Un certain nombre d’entreprises situées près de l’aéroport international Toussaint Louverture ont écrit aux autorités haïtiennes pour signaler la détérioration des routes dans cette région. Elles font mention d’effets directs sur la sécurité, l’économie et l’accès aux services.
Dans une lettre datée du 30 avril 2026 et destinée au Premier ministre Alix Didier Fils-Aimé, les entreprises signataires évoquent une détérioration avancée des voies routières reliant la Route nationale n°1 à la Route n°9.
D’après le document, ces routes ne garantissent plus une circulation normale avec des conditions de sécurité considérées comme minimales.

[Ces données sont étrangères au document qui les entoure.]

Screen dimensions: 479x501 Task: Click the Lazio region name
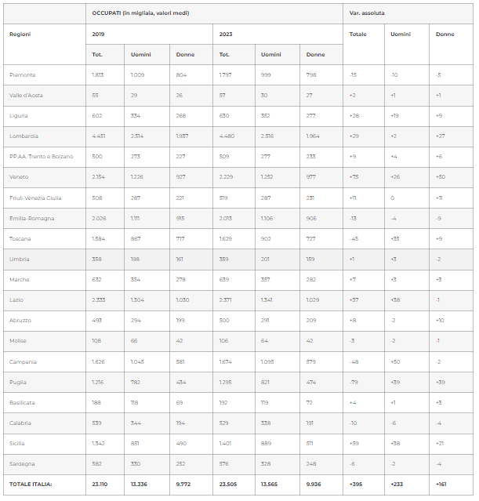point(18,300)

Les sociétés signalent des problèmes d’accès pour les véhicules, y compris ceux appartenant aux forces de l’ordre.
Elles signalent que cette situation a un impact direct sur leurs opérations et sur les conditions de travail de leurs salariés.
Le texte met également en évidence des troubles dans les services sociaux et les chaînes d’approvisionnement.

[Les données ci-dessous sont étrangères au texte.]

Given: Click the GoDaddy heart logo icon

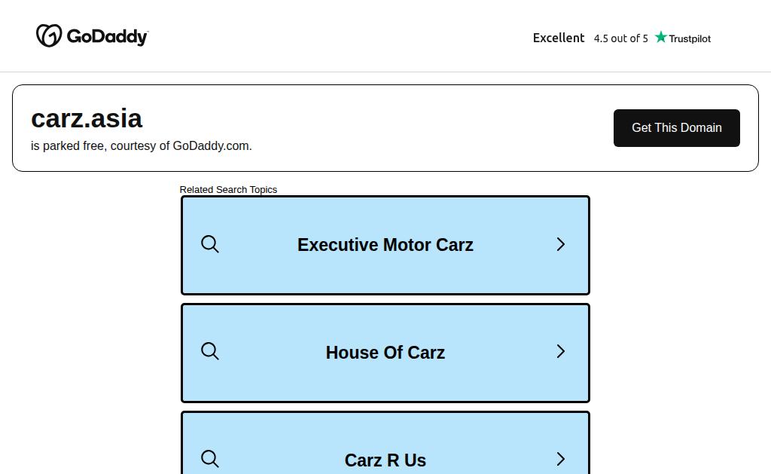Looking at the screenshot, I should pyautogui.click(x=49, y=35).
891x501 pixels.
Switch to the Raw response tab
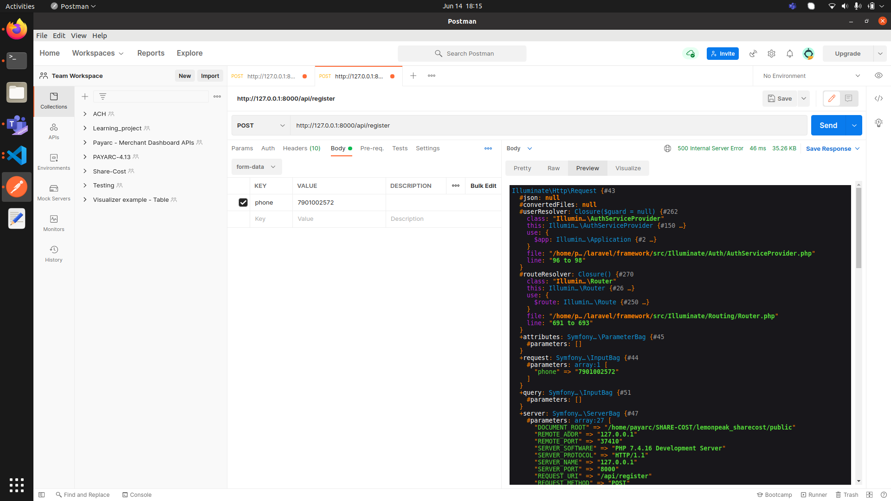[x=553, y=167]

Les personnes ayant signé soulignent spécifiquement l’incapacité de se déplacer normalement sur la route qui relie Drouillard, Cazeau, BIM et Carrefour Rita.
D’après les informations fournies, cette condition met en péril la continuité des opérations économiques, l’accès aux services de première nécessité et le déroulement de certaines actions sociales.
Les sociétés en question affirment qu’elles génèrent plusieurs milliers d’emplois directs et indirects, ainsi qu’une proportion significative des revenus fiscaux.
Elles demandent l’instauration rapide de mesures destinées à restaurer un niveau de sécurité minimum, à garantir le passage sur cet axe et à augmenter la visibilité des autorités publiques dans la région.
Dans leur échange, elles expriment aussi le souhait de se réunir avec les institutions impliquées pour établir un plan d’action coordonné.